Another thing, so far I had my 200 variables actually defined inside the model as two separate random vectors (for reasons that now I can’t recall, it had to do with something I encountered when I first defined the model). When I look at the traces returned by Metropolis it appears that the rejections/acceptances don’t coincide, in other words, at a given iteration the algorithm might reject proposals for one variable but accept proposals for the other. This means that Metropolis does an iteration on one of the variables leaving the other one fixed? That doesn’t make sense to me.

I now defined the model such that all my variables are inside one long vector. Now DEM gives me some hope that things are working better and convergence is not just an unachievable dream, take a look at this:

DEMtraceXY
DEMtraceX
(chains = 32, cores = 1)

So, no convergence for this short run, but at least it’s going somewhere! Traces of each chain are: first, not stuck (yay!); second, bunching together (not too much mixing though); third, slowly expanding and drifting.

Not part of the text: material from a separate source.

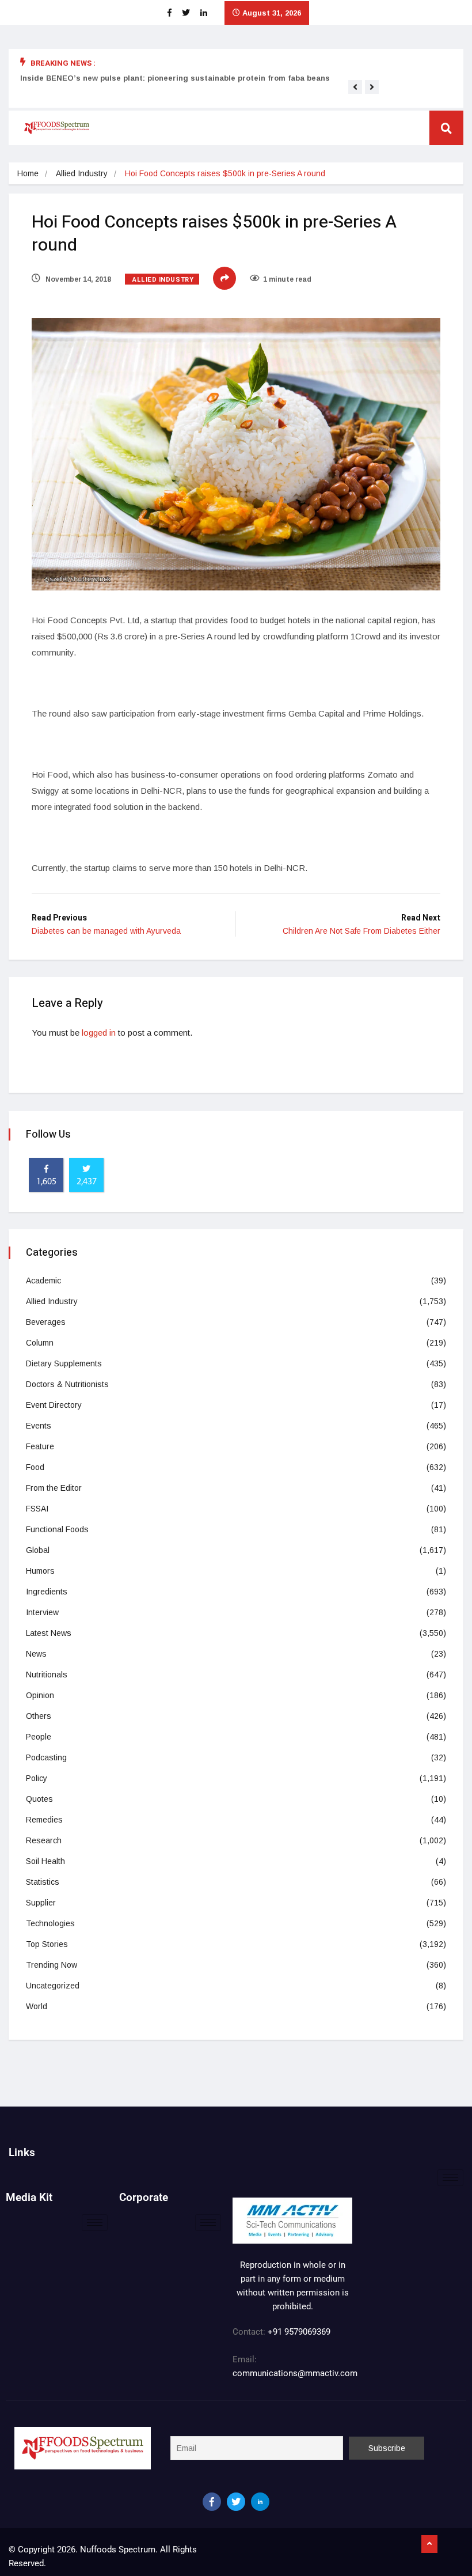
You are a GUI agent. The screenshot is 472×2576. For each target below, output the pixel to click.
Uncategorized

Thanks @junpenglao, @hvasbath, @narendramukherjee for the feedback, this forum/community is of great help to me. I’ll try SMC as the next option if this leads to another dead end.

2 Likes

Dont worry with the model likelihood. It is automatically added in the new version of SMC. The docs are a little outdated with this respect. There might be the fact that your numpy uses internal parallelization?
No that is typical behavior in this Metropolis implementation to only update single variables not all in each step. Which is actually of advantage in your case as you are dealing with such a high-dimensional problem as this increases the likelihood of accepting a step, because you make shorter steps in the n-dimensional space. But if you dont like this behavior you can disable it with giving the “blocked=False” argument to Metropolis instanciation.

Great! I’ll check it out.

My numerical implementation of the up-to-a-factor-probability is not paralelized. And, I’m pretty sure numpy is not doing any multithreading on its own (as far as I know).

If you compiled your numpy locally against for example openblas it will be internally parallel. Most noticable it is in dot products or similar operations.